___ Data supplied

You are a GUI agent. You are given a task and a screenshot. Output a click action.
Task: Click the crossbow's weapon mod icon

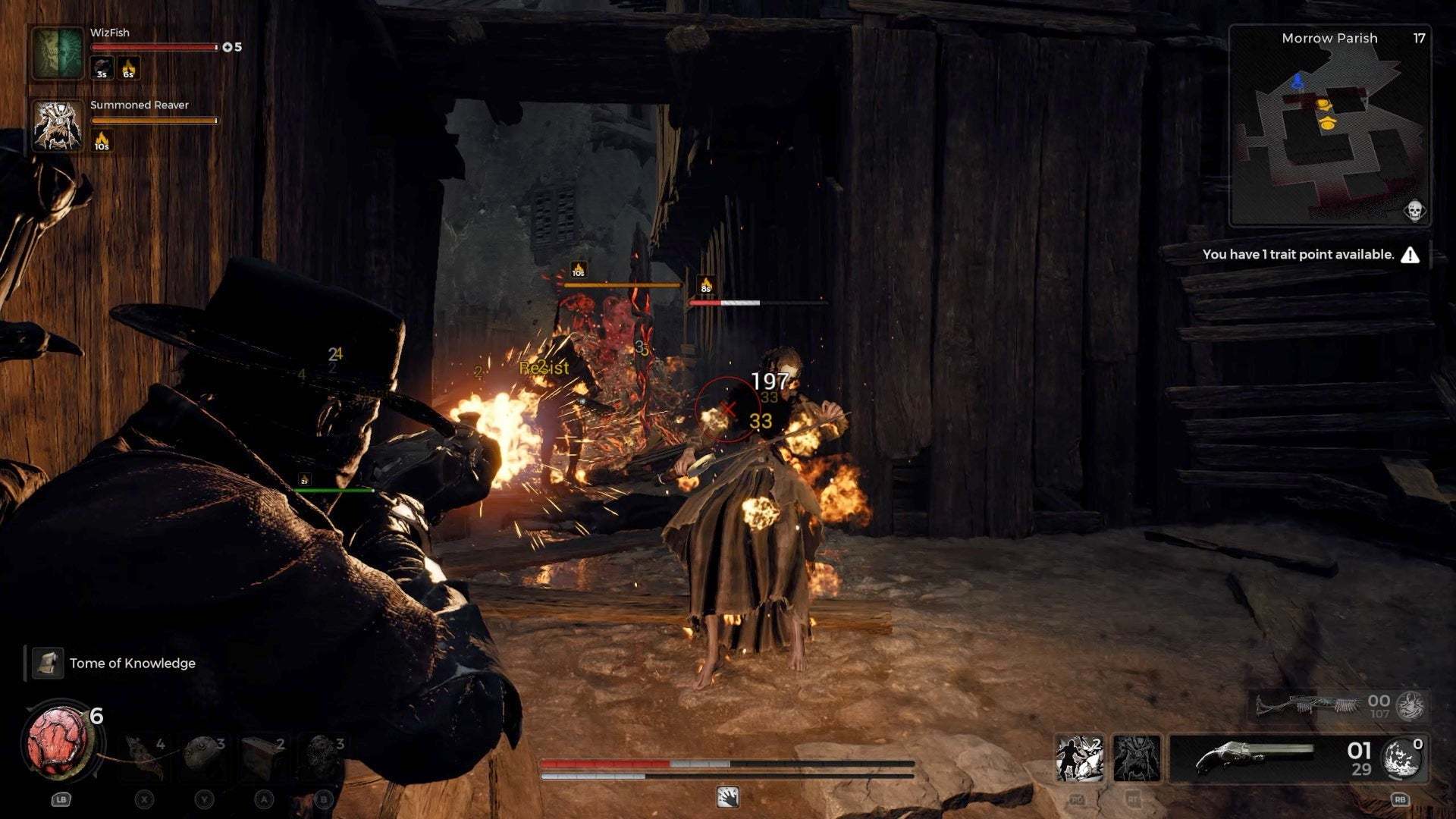pos(1411,706)
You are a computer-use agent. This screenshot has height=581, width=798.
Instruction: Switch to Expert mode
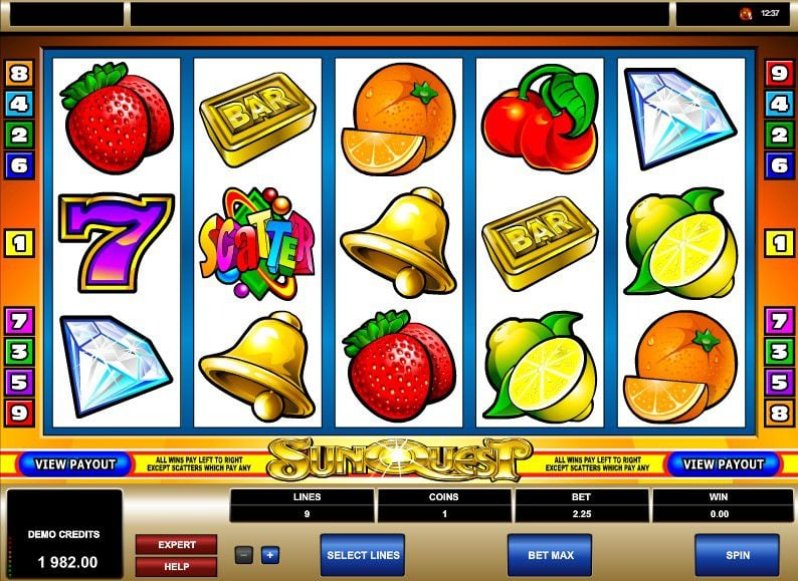pos(176,545)
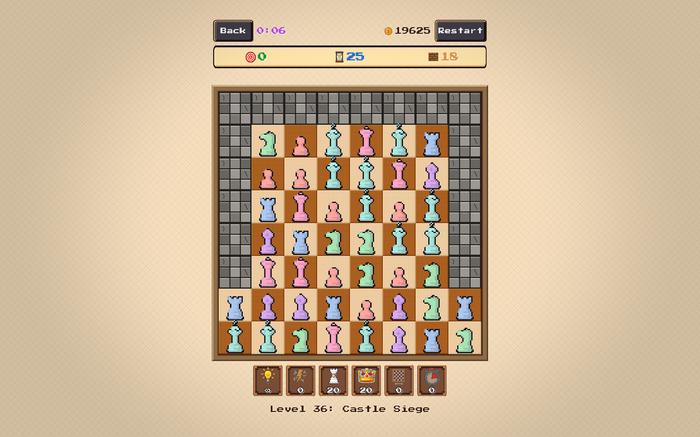Use the circular shuffle power-up
700x437 pixels.
pyautogui.click(x=432, y=380)
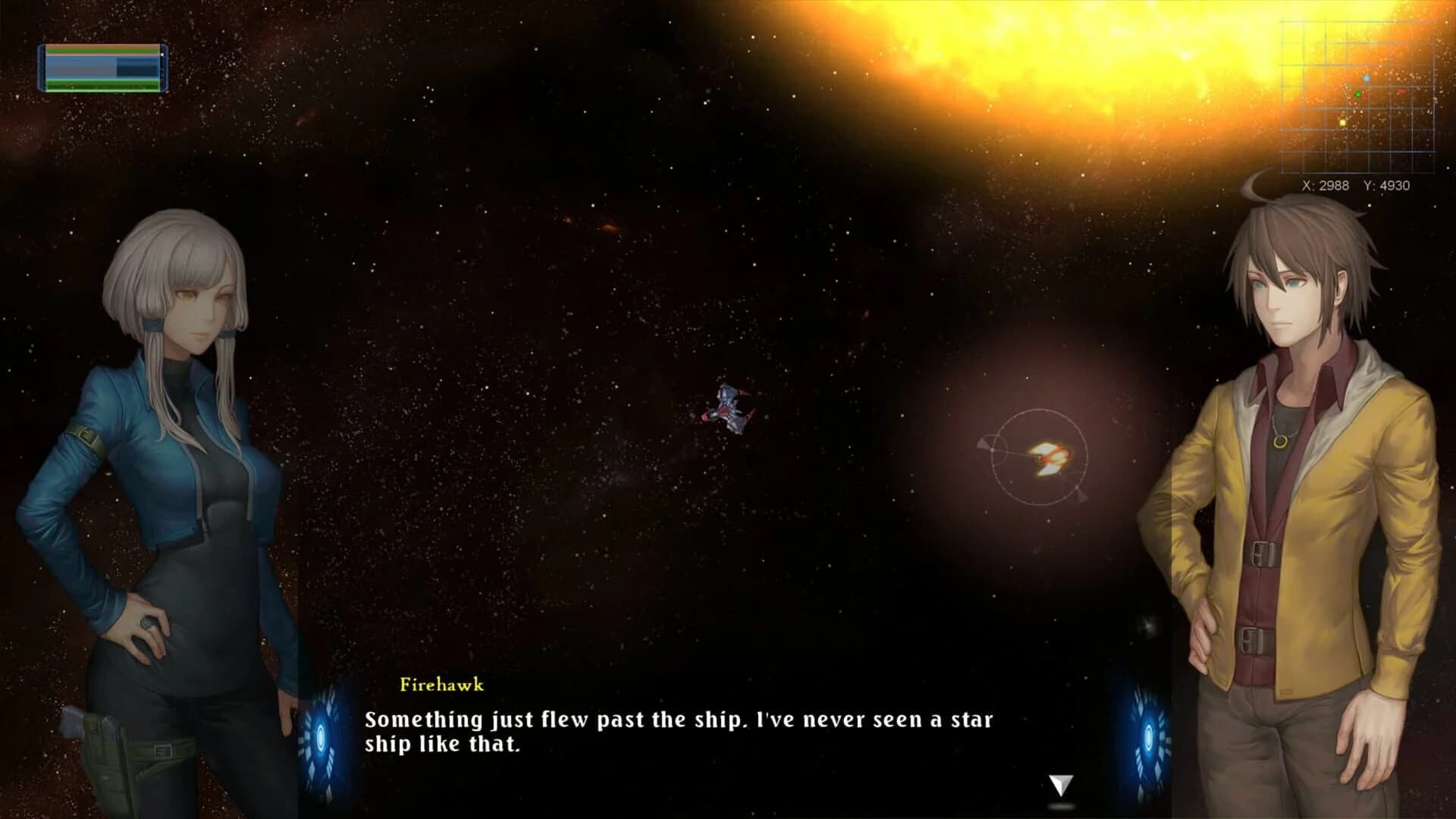The height and width of the screenshot is (819, 1456).
Task: Click the blue dot on the minimap
Action: tap(1366, 77)

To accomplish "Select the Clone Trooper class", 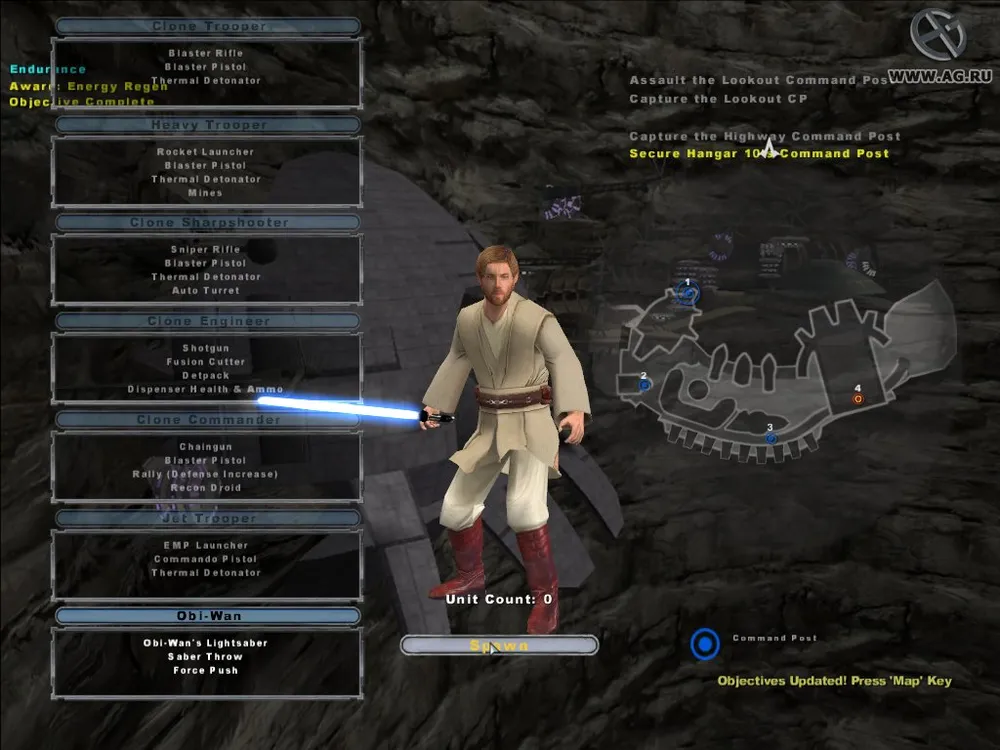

______

*The problem*:
Retype every line of the material above without any changes, and leave the pictures out of your answer.

*Answer in full*:
You are a GUI agent. You are given a task and a screenshot. Output a click action.
Task: Click the crossbow's weapon mod icon

pos(1411,706)
You are a computer-use agent. This screenshot has height=581, width=798.
Instruction: Switch to Expert mode
pos(176,545)
Use the circular shuffle power-up
700x437 pixels.
pyautogui.click(x=432, y=380)
The height and width of the screenshot is (819, 1456).
Task: Click the blue dot on the minimap
Action: tap(1366, 77)

To accomplish "Select the Clone Trooper class", 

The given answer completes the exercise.